| What is being asked |
The whole listing, pictures aside, should be reproduced exactly.

----

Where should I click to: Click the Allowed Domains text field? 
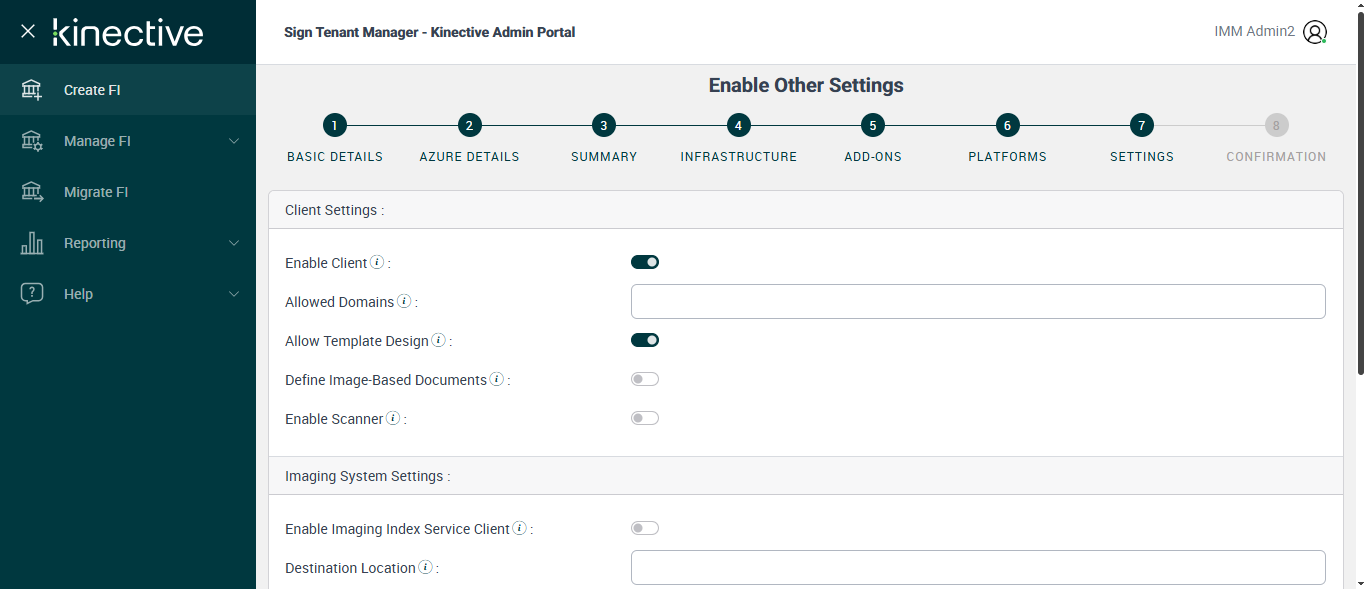click(978, 301)
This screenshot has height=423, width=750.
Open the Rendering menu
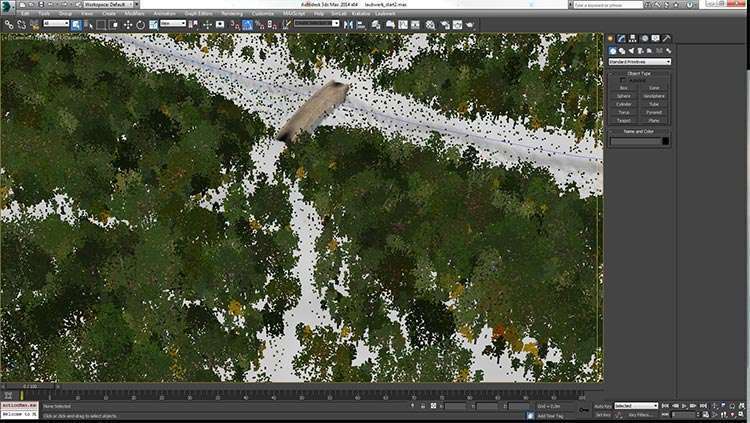pos(232,13)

----

| Solution to this exercise |
Where should I click to: Click the Allowed Domains text field? 
click(978, 301)
This screenshot has height=423, width=750.
Open the Rendering menu
pos(232,13)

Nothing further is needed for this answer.